DESCRIPTION OF THE TASK>
All lines from the top of the records below through the line holding "Image resolution: width=459", and only those, should be printed exactly, minus the pictures.

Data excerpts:
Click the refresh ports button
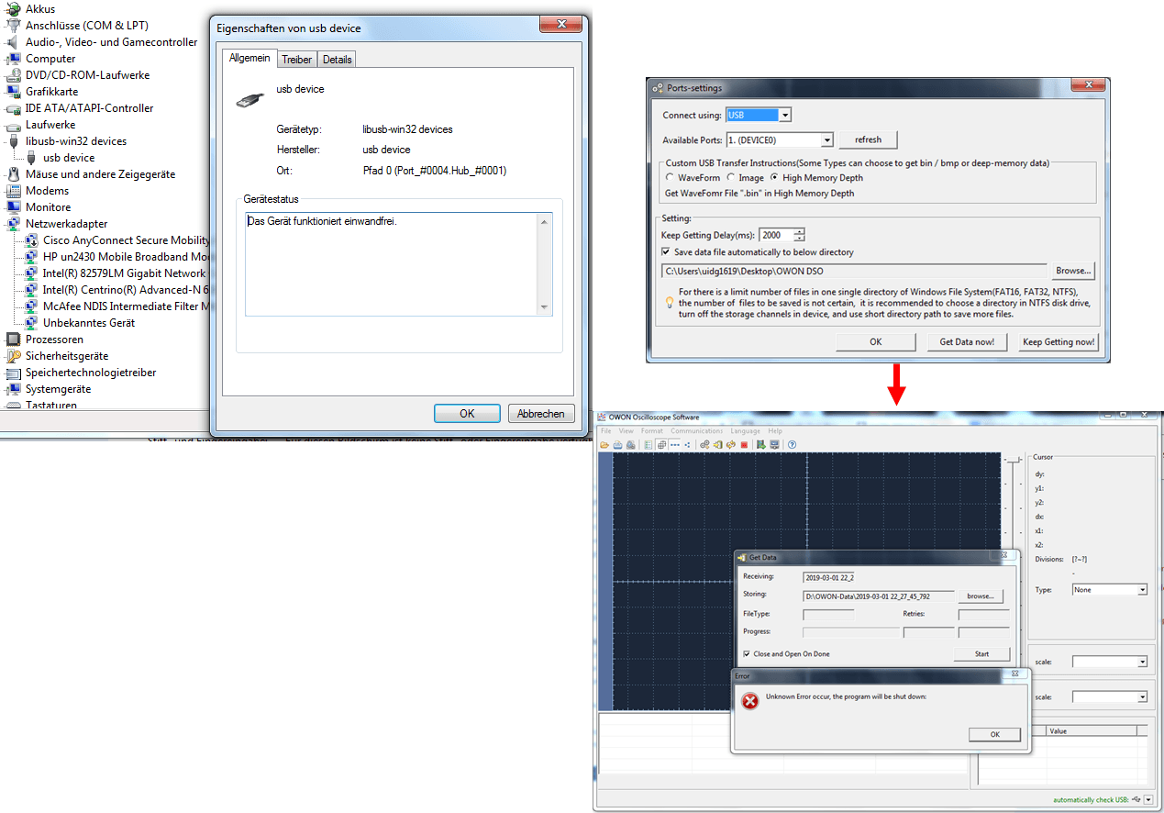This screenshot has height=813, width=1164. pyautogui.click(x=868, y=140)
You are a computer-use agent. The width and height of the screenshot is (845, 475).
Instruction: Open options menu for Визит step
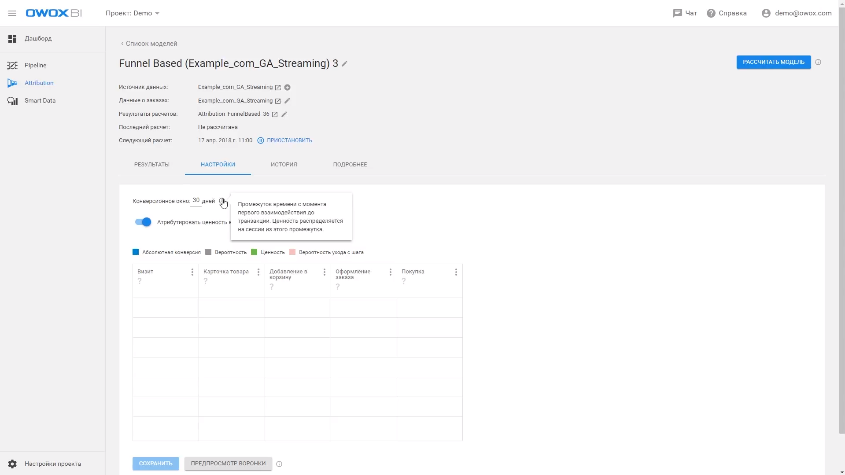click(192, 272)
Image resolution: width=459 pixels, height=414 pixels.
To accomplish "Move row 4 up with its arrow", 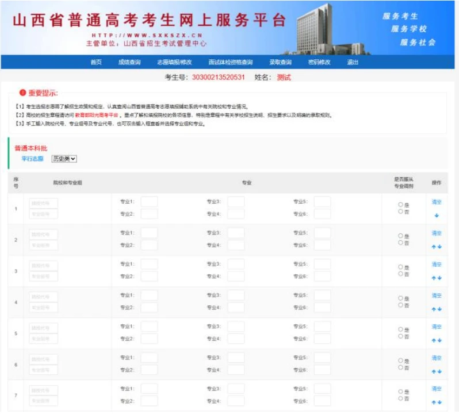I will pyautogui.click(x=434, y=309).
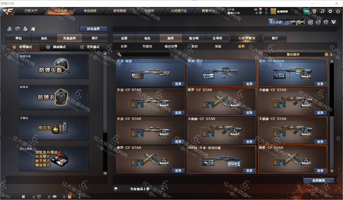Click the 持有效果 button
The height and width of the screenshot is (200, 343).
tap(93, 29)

RESULT>
Click the refresh ports button
This screenshot has height=813, width=1164. pyautogui.click(x=868, y=140)
You are a computer-use agent. The width and height of the screenshot is (845, 475).
Instruction: Open options menu for Визит step
click(192, 272)
Image resolution: width=459 pixels, height=414 pixels.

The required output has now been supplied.